StocksToTrade Review 2026: Worth It for Penny Stocks?

Kazi Mezanur Rahman
Kazi Mezanur Rahman
Published Jun 8, 2026·Updated Jun 8, 2026·12 min read·
StocksToTrade Review 2026 featured image showing penny stock scanners, Oracle AI watchlist, Level 2 trading screen, and $179.95 monthly pricing for active small-cap traders.

Most scanners try to be neutral — they'll find you a setup in Apple or a sub-dollar biotech with equal indifference. StocksToTrade doesn't pretend. It was built, from the ground up, with penny-stock and small-cap momentum traders in mind, and it wears that identity openly. The pre-built screeners are tuned for fast-moving low-float plays. The Oracle algorithm leans toward sub-$5 names. Even the education ecosystem behind it grew out of penny-stock trading.
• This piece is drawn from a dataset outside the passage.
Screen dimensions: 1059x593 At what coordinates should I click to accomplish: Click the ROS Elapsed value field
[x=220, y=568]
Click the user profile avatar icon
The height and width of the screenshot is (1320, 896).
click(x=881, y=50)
That focus is exactly why this review needs to be specific. StocksToTrade at $179.95 a month is a real commitment, and the platform sits inside a sprawling ecosystem of trainers, upsells, and add-on products that can make it hard to see the tool clearly. So let's separate the software from the marketing. Is the actual platform good? Who is it genuinely right for? And at that price, does it earn its keep — or are you paying for a brand as much as a tool?

Our team has tracked StocksToTrade across the scanner landscape for years. This review covers what the platform does in 2026, the current pricing, the honest strengths and limitations, and a clear verdict on who should subscribe.

7.6
out of 10

StocksToTrade Review

A genuinely capable all-in-one platform with standout penny-stock screeners and a strong workflow — held back by a steep price and a heavy surrounding ecosystem of upsells.

Scanner & Screener Depth8.5
Oracle & AI Tools7.5
All-in-One Workflow8.5
Ease of Use7.0
Value for Money6.5

Pros

Strengths
  • Best-in-class pre-built screeners for penny stocks and low-float momentum plays
  • True all-in-one workflow — scanner, charts, Level 2, news, and watchlists in one window
  • Oracle generates a daily algorithmic watchlist, useful as an idea starting point
  • Paper trading includes Level 1 real-time data, which is rare
  • StocksToTrade University offers genuinely useful built-in education

Cons

Trade-offs
  • At $179.95/mo, it's priced for committed, active traders — steep for beginners or part-timers
  • Surrounded by a heavy ecosystem of separately-priced upsells and mentorships
  • Desktop software is Windows-focused, with limited Mac support
  • Alerts are less customizable than the pattern-based alerts on some charting platforms

What Is StocksToTrade?


What is StocksToTrade? StocksToTrade is an all-in-one desktop trading platform built primarily for penny-stock and small-cap momentum traders. Closely associated with penny-stock trader Tim Sykes, it combines scanners, charting, Level 2 data, news, watchlists, paper trading, and the Oracle algorithm in a single interface.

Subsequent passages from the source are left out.